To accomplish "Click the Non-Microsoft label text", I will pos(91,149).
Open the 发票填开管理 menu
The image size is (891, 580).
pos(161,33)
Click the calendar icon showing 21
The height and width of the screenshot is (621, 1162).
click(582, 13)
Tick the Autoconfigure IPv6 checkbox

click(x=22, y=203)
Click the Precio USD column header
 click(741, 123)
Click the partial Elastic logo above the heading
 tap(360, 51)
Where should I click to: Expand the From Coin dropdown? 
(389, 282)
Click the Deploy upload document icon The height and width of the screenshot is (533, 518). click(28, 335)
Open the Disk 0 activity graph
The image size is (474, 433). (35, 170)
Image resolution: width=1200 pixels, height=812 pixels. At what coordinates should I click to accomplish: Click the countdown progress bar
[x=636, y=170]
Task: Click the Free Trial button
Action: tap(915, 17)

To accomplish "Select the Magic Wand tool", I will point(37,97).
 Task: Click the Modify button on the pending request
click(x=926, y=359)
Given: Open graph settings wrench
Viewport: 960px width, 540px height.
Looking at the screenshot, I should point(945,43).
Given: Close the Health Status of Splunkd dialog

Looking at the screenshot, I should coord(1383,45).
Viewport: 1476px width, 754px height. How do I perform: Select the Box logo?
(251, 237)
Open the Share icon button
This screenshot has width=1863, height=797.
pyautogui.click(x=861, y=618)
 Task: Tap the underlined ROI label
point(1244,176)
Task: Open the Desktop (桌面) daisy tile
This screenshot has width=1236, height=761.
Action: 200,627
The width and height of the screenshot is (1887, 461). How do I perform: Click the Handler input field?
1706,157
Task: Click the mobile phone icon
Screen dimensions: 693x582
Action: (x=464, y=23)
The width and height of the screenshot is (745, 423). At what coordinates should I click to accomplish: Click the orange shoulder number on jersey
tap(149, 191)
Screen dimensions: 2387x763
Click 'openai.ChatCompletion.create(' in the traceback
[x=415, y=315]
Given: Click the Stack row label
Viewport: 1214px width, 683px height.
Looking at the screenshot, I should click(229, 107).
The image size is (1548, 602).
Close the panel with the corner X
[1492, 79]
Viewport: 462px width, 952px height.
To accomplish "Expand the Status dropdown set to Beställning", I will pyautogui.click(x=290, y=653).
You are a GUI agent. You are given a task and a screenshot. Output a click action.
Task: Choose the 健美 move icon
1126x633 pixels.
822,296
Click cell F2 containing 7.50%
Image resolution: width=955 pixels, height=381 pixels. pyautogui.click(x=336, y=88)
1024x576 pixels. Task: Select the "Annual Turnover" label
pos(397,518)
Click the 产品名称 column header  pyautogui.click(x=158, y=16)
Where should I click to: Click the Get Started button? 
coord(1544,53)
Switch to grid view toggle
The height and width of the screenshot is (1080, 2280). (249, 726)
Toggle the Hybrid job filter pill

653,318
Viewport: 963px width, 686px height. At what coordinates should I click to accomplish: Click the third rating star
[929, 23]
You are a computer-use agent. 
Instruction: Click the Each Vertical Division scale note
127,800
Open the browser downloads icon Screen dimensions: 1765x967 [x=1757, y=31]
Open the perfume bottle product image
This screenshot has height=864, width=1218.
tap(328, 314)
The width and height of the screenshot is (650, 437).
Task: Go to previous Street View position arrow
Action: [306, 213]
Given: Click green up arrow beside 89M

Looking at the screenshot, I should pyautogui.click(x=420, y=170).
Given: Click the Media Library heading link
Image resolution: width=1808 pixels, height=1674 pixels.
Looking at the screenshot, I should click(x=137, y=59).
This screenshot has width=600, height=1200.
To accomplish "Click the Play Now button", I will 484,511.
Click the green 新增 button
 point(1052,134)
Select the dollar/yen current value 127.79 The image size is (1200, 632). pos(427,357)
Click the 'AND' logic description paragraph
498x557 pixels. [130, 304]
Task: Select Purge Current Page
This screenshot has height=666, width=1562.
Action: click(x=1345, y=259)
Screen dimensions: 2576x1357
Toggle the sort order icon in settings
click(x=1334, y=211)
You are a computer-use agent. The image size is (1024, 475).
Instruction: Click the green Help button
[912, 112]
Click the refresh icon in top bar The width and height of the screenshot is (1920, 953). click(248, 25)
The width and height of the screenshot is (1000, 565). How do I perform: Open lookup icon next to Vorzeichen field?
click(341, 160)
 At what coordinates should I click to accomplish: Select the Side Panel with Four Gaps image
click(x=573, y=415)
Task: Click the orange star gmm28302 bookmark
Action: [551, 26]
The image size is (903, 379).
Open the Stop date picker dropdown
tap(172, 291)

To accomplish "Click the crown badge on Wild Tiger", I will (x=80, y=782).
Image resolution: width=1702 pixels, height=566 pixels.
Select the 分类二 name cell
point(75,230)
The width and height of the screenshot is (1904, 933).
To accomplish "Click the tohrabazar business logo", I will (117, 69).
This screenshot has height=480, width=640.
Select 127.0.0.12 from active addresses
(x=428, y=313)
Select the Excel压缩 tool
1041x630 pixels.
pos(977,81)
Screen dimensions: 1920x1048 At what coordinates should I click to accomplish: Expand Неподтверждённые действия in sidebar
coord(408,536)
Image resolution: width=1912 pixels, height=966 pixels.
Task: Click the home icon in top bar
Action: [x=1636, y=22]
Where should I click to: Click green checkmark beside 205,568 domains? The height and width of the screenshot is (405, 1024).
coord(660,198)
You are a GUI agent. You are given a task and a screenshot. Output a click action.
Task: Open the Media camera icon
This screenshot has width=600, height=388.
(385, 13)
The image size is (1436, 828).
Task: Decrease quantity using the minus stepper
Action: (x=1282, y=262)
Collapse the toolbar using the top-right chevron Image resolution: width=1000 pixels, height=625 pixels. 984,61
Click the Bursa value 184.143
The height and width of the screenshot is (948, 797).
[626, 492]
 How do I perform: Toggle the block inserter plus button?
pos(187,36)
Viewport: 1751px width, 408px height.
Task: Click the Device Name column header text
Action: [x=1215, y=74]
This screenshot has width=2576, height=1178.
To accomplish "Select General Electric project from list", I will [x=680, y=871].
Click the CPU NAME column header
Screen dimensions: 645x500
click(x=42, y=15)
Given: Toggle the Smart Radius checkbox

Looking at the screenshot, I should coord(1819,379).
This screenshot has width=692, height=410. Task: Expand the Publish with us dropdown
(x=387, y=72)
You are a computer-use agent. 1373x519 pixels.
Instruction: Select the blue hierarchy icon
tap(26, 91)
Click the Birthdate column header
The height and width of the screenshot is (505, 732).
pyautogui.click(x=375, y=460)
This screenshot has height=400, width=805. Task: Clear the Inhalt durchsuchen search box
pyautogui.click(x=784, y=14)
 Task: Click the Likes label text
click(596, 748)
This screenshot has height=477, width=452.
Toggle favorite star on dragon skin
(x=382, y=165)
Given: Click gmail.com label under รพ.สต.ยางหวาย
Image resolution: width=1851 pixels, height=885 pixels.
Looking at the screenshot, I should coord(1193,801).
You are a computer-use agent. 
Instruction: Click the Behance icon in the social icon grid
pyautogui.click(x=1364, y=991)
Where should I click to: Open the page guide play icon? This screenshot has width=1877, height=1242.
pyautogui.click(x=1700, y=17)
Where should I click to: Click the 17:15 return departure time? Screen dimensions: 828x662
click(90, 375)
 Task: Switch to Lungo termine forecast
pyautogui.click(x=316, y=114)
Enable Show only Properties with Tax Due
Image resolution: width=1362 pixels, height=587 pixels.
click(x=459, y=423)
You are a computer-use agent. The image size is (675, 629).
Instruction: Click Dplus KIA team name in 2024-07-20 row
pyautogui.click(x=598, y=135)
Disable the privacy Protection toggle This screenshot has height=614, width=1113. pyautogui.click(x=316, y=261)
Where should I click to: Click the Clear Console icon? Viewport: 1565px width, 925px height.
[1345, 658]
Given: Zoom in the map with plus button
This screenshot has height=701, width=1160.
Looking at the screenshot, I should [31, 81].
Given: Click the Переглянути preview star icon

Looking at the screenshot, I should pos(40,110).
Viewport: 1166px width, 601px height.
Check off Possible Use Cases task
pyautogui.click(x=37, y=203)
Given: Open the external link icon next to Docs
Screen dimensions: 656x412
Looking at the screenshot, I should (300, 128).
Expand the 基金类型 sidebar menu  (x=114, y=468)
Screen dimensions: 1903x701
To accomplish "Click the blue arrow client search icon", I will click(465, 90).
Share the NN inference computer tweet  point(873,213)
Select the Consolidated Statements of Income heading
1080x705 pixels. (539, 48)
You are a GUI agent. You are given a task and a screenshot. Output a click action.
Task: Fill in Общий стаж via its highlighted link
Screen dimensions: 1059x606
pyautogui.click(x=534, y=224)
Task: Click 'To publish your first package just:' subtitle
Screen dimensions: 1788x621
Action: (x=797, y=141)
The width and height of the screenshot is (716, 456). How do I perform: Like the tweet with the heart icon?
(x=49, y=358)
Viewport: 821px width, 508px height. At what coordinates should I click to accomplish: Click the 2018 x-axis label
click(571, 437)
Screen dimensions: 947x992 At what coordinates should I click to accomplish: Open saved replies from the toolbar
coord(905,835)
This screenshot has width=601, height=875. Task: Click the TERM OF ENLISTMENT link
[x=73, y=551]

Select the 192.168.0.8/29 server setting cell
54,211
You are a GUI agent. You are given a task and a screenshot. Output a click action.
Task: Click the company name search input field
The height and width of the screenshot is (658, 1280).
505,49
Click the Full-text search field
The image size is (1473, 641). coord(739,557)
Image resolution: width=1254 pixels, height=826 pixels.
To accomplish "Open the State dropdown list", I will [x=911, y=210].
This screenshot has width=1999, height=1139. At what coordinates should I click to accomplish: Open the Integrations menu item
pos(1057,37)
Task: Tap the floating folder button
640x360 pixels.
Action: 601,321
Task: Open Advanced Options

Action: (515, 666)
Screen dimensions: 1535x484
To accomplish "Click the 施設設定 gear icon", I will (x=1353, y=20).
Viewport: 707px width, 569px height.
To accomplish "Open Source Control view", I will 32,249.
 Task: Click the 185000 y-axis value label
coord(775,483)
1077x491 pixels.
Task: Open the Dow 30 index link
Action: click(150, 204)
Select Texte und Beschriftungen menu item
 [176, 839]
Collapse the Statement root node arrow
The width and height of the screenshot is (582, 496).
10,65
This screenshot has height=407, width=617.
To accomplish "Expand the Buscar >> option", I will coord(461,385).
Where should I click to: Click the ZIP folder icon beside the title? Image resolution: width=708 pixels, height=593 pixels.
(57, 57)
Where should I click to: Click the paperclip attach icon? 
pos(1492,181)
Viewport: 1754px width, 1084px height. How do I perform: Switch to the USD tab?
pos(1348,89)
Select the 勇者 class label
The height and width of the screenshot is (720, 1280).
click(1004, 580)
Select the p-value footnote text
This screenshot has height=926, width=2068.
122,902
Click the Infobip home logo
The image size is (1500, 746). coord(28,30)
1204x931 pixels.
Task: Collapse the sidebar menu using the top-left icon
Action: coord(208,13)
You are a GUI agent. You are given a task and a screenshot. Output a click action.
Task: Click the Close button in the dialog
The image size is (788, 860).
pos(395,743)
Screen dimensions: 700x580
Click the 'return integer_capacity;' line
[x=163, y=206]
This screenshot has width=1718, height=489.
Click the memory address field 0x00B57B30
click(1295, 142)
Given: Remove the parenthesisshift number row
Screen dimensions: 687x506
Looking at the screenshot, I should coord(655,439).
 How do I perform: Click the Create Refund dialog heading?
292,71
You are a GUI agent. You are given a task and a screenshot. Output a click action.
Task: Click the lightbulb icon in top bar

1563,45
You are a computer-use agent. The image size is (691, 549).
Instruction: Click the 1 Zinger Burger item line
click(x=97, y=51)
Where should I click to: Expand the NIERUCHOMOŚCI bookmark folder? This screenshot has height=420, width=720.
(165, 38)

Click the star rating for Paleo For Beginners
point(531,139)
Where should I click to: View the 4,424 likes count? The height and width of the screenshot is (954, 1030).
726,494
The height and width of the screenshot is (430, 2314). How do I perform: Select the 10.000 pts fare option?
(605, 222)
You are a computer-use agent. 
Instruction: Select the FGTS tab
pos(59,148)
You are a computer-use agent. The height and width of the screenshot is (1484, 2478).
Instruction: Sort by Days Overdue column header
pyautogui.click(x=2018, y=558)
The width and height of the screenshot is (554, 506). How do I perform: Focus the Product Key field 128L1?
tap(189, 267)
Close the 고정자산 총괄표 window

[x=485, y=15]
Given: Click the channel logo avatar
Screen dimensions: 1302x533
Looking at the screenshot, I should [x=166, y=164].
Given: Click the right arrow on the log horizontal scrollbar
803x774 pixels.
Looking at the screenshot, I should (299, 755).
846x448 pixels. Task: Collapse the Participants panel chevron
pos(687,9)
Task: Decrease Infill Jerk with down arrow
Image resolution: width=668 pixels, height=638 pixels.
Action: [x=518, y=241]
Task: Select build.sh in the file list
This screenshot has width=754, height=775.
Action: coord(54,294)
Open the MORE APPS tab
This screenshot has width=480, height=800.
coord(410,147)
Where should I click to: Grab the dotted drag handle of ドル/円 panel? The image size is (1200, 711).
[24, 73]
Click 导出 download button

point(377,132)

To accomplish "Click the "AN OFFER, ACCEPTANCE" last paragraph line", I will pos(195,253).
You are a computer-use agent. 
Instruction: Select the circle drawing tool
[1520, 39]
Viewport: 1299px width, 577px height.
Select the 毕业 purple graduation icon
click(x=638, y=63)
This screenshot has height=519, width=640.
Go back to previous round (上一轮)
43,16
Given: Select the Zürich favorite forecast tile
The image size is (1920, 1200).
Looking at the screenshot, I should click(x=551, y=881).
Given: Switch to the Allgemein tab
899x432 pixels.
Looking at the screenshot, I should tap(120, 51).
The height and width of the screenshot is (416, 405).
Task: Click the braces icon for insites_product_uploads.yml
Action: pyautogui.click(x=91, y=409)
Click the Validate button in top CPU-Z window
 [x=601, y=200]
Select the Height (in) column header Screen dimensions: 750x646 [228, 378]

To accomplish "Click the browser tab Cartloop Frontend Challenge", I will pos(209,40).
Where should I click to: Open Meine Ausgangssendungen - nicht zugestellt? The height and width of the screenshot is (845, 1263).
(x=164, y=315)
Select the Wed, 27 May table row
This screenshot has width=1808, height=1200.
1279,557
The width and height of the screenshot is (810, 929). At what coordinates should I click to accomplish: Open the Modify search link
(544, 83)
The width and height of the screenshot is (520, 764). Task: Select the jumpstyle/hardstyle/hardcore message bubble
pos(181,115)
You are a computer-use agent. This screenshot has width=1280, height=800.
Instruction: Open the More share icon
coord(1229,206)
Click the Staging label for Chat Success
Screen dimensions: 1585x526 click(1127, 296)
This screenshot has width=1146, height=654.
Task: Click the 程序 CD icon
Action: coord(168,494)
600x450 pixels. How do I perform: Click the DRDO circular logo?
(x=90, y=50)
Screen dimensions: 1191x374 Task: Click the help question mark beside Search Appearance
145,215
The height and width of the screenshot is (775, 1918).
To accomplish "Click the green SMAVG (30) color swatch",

§ Exercise details: Copy every line of the listing that contains the word "computer".

§ Result:
You are a computer-use agent. 
You are a computer-use agent. The image size is (1024, 475).
You are a computer-use agent. 1373x519 pixels.
You are a computer-use agent. 
You are a computer-use agent. The image size is (675, 629).
Share the NN inference computer tweet  point(873,213)
You are a computer-use agent. The image size is (691, 549).
You are a computer-use agent. 
You are a computer-use agent. The height and width of the screenshot is (1484, 2478).
You are a computer-use agent. 
You are a computer-use agent. This screenshot has width=1280, height=800.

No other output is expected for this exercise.